Gonch's comment to my last post had me thinking about a tangent topic. Why does age and experience seem to put personality traits at odds?
There is so much research out there that indicates certain aspects of our personalities change with age, some for better, some for worse. I read a great article (maybe it was in Wired or Fast Company?) that indicated, after watching Baby Boomers reach their 60's, that the transition culminated in one particularly turbulent time that comes in the 40's (and speculating that it'd be the 50's for today's teens). The mid-life crisis, as defined by this article, was that people suddenly realize that they've let go of their ability to dream, be creative and cling to ideals, in favor of being realistic and practical. The result is a great deal of self-loathing that they've "sold out" or let themselves grow too far from their younger ideals. The article went on to say that this also was a source for resentment toward younger generations in the work place, but that's a topic for Gonch's blog. ;)

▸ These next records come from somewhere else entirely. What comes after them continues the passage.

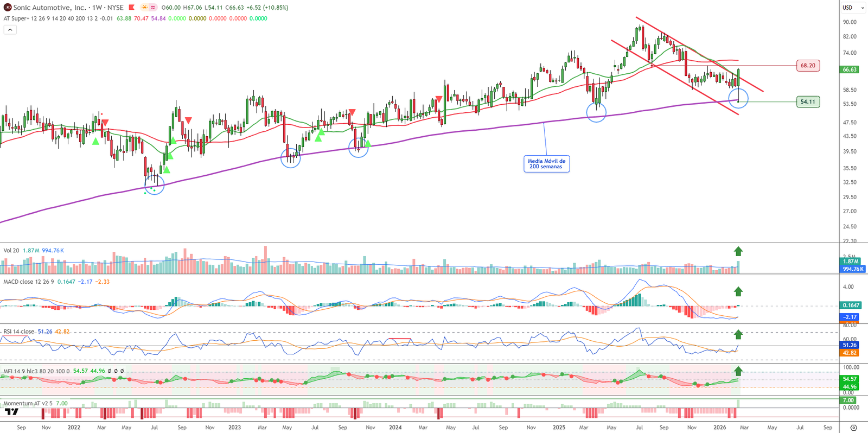Open chart settings with the gear icon
The width and height of the screenshot is (868, 433).
click(853, 428)
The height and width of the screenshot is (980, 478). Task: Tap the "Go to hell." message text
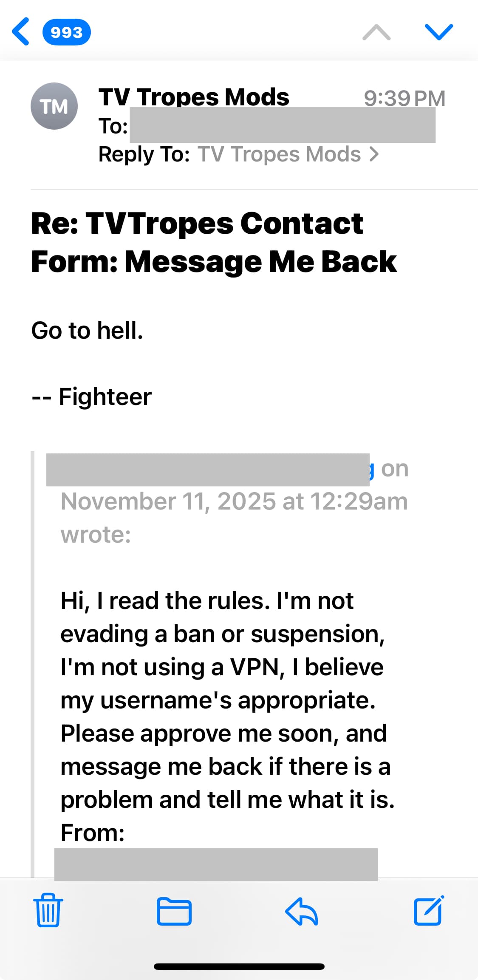tap(87, 330)
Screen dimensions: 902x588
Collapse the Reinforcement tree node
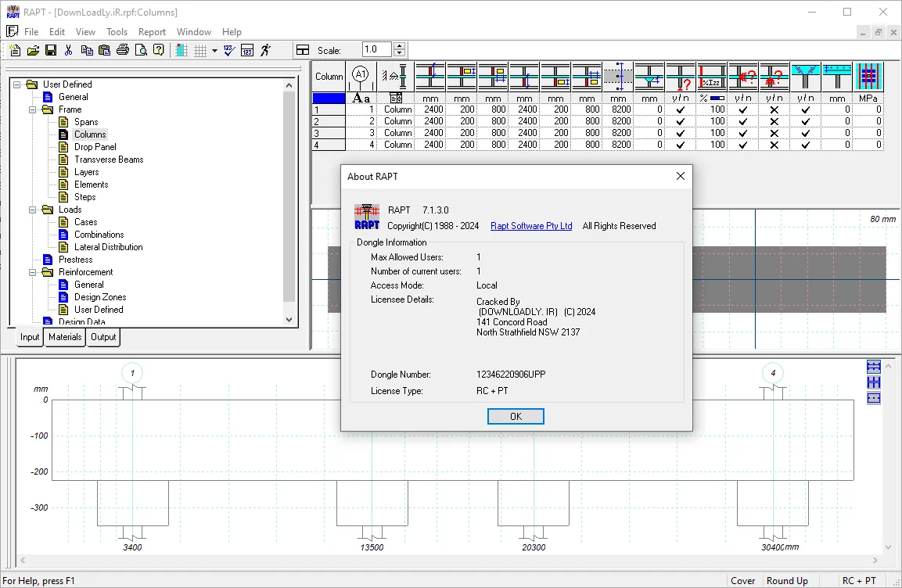pos(33,272)
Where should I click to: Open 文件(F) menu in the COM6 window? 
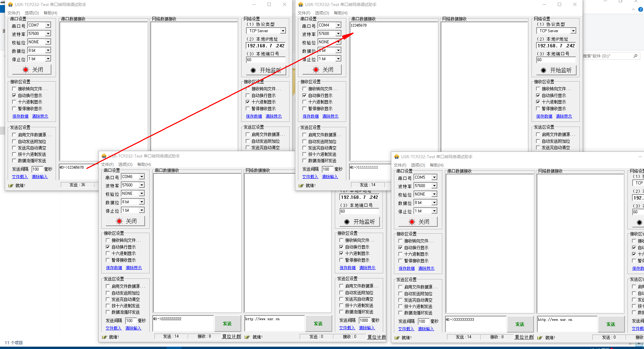click(107, 165)
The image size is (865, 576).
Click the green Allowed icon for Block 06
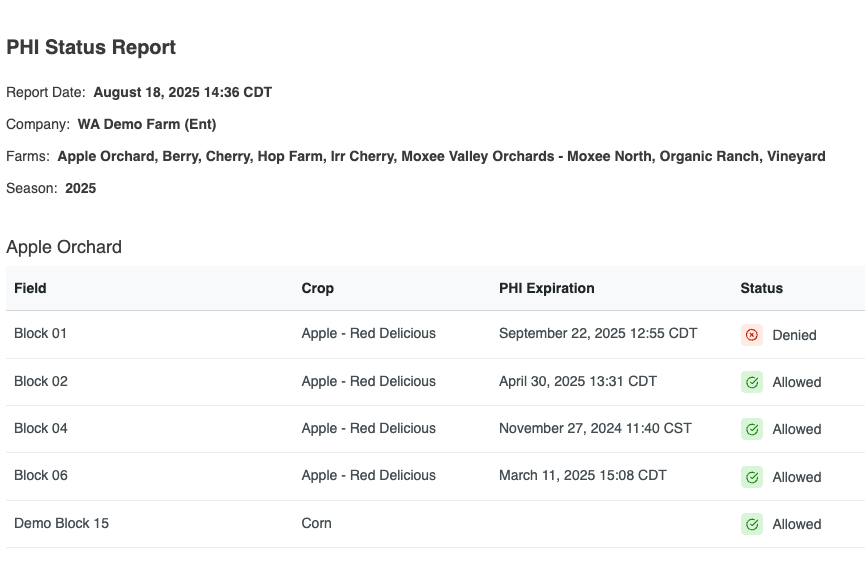click(x=751, y=477)
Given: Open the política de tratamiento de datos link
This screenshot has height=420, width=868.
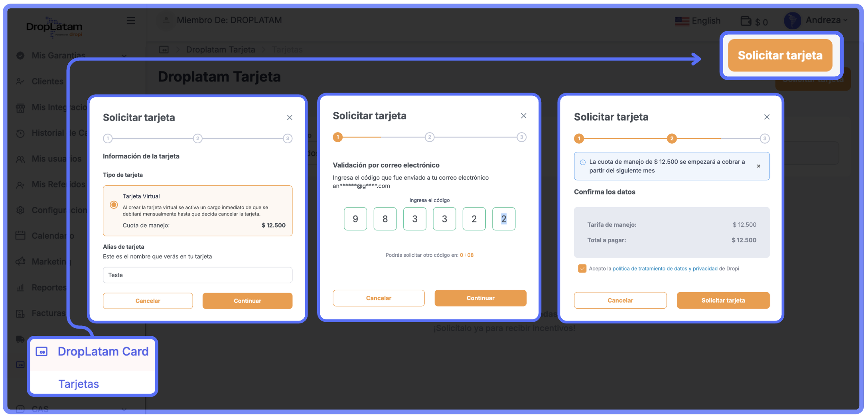Looking at the screenshot, I should point(649,269).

As this scenario relates to me, I think what I'm striving for is to have both. I want to be a dreamer, creative and idealistic, as well as realistic and practical. Being naive and stupid removes the constraints that would prevent most people from making serious mistakes, but it can also enable them to do really great things.

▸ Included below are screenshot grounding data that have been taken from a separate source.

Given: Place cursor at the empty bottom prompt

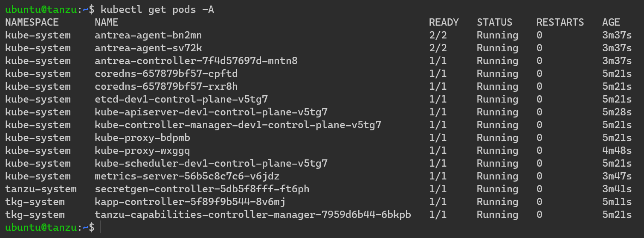Looking at the screenshot, I should pyautogui.click(x=101, y=227).
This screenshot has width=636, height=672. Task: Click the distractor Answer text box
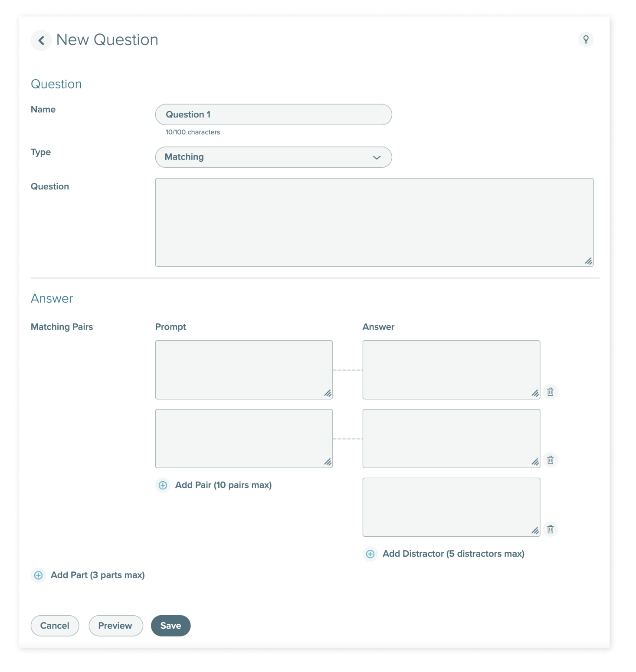point(451,507)
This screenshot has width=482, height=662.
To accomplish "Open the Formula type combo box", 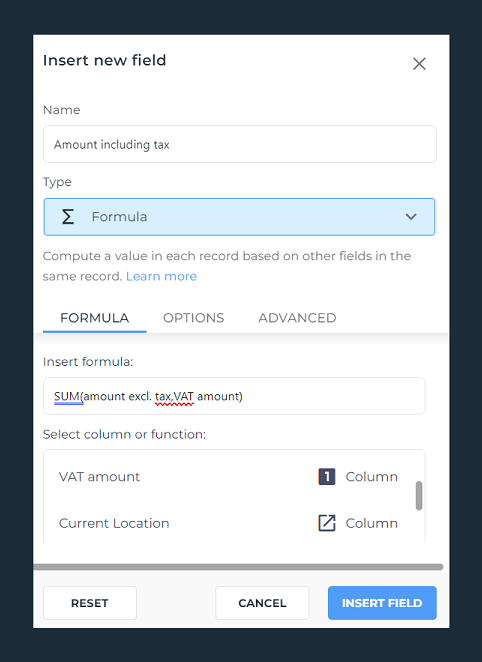I will (x=239, y=217).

This is not a regret thing for me. I'm not self-loathing for feeling that I missed out on something or let go too much. My life has seen a great deal of chaos, especially these last three and a half years, but I'd never trade it in for what I've learned. It's true that joy is much sweeter when it can be contrasted with a great deal of pain.
So I declare the first well-defined characteristic of the J-Pizzie Lifestyle Manifesto:
"Leverage all that experience has brought to you, but always balance it with the hope and fear of limitless possibility."